EIN LEBEN AUF DER ÜBERHOLSPUR

Ein Mann geht seinen Weg: KTM-Boss Stefan Pierer dreht gnadenlos am Gasgriff und macht auch in der Autoszene von sich reden – so eroberte der gebürtige Steirer die Motorrad-Welt.

Von Gerhard Nöhrer

Stefan Pierer, 1956 geboren, lenkte in Jugendtagen forsch eine KTM Comet, was ein Hinweis auf die spätere Berufung sein könnte. Sein erster Job hatte mit Mobilität allerdings wenig zu tun. 1982 heuerte Pierer als Vertriebsassistent bei der Heizkesselfirma Hoval in Oberösterreich an, wo der Absolvent der Montanuniversität Leoben offensichtlich wesentliche Leute kennenlernte, mit denen er fünf Jahre später mit der Cross Holding den Einstieg in die unternehmerische Karriere wagte.

_ _ _ _

> **Aufgabe**
Tausche im Text über Stefan Pierer im Abschnitt von "Ein Mann geht" bis "unternehmerische Karriere wagte." das Wort "Vertriebsassistent" gegen "Verkaufsassistent" aus. Gib den Abschnitt danach vollständig wieder.

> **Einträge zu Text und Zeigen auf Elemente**
_ _ _ _

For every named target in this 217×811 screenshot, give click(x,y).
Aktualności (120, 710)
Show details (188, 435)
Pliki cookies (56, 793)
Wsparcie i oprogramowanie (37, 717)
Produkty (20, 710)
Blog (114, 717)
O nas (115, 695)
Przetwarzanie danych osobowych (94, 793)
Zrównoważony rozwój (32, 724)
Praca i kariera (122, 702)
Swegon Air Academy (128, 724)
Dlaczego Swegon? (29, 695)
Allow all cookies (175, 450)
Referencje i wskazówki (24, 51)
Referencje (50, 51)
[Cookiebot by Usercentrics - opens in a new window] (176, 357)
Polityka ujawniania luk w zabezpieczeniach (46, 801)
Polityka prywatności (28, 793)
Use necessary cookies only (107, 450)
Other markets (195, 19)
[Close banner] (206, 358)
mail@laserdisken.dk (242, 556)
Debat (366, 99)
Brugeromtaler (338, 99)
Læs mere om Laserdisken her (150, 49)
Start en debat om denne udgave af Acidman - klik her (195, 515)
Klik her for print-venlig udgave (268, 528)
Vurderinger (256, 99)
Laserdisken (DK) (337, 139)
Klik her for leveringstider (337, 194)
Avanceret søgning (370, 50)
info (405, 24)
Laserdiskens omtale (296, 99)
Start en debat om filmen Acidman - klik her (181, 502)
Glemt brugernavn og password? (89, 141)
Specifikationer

_ _ _ _

> **Lösung**
Ein Mann geht seinen Weg: KTM-Boss Stefan Pierer dreht gnadenlos am Gasgriff und macht auch in der Autoszene von sich reden – so eroberte der gebürtige Steirer die Motorrad-Welt.

Von Gerhard Nöhrer

Stefan Pierer, 1956 geboren, lenkte in Jugendtagen forsch eine KTM Comet, was ein Hinweis auf die spätere Berufung sein könnte. Sein erster Job hatte mit Mobilität allerdings wenig zu tun. 1982 heuerte Pierer als Verkaufsassistent bei der Heizkesselfirma Hoval in Oberösterreich an, wo der Absolvent der Montanuniversität Leoben offensichtlich wesentliche Leute kennenlernte, mit denen er fünf Jahre später mit der Cross Holding den Einstieg in die unternehmerische Karriere wagte.